The Prime Minister’s spending package was touted by the media as comparable to Roosevelt’s post-depression new deal, but the £5bn investment – which is equivalent to less than a quarter of 1% of GDP – has come under fire from opposition parties for not going far enough.

Finance Secretary Kate Forbes had called for the UK Government to follow Germany’s lead and implement a package equivalent to at least 4% of GDP, or £80bn, to help the UK recover from the economic crisis caused by the pandemic. UK GDP took a 20% hit earlier this year after lockdown began – and the UK is expected to be the worst hit state of any developed country economically.
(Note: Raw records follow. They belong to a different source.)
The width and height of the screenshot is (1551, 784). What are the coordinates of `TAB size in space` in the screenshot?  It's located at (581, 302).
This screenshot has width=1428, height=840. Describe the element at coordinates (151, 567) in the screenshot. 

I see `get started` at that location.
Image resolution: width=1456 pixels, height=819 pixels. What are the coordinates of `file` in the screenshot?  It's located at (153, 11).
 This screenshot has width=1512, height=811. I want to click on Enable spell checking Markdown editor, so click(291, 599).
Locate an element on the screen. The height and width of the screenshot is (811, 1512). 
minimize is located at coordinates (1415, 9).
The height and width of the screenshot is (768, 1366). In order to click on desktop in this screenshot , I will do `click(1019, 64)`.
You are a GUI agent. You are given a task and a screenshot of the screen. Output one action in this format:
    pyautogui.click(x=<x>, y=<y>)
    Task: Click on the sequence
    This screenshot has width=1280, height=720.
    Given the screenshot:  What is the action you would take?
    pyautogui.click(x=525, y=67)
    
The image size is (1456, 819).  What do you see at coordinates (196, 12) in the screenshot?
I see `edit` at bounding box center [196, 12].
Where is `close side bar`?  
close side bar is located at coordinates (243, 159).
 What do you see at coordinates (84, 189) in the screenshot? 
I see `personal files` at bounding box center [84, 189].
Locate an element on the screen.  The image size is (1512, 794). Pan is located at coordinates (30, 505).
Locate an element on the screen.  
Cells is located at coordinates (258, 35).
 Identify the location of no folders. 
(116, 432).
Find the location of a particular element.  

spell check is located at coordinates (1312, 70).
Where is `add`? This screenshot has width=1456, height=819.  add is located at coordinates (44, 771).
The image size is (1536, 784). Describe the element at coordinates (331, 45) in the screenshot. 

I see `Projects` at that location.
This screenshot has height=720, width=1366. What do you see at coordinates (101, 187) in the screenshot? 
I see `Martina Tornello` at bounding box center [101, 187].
READ MORE: Nicola Sturgeon: No new money for Scotland in PM's £5bn plan

Forbes has also been calling for further borrowing powers to be devolved to Scotland to allow the Parliament to address the pandemic’s economic consequences – but she warned today these requests appear to have been “kicked into the long grass”.

Asked how she felt about Johnson’s announcement this morning, Nicola Sturgeon said she was “extremely underwhelmed” by it.

Nicola Sturgeon said it was her understanding that no new money would come to Scotland as a result of the stimulus package.

“This is not new money,” she told viewers. “This is simply shuffling around money that was in the system.”

"I don't think that's commensurate with the scale of the challenge we face", Sturgeon added.

According to the Daily Record when the Prime Minister’s official spokesman was asked about the level of cash set to come to Scotland through the proposals last night, he “simply laughed”.

Downing Street has given no specifics on how the £5bn investment package will benefit the devolved nations, but has repeated that £5.4bn has already been sent to Scotland and other nations through the Barnett Formula this year.

In a statement Number 10 said they would “encourage” the other nations “to accelerate infrastructure projects in the same way that the UK Government is doing”.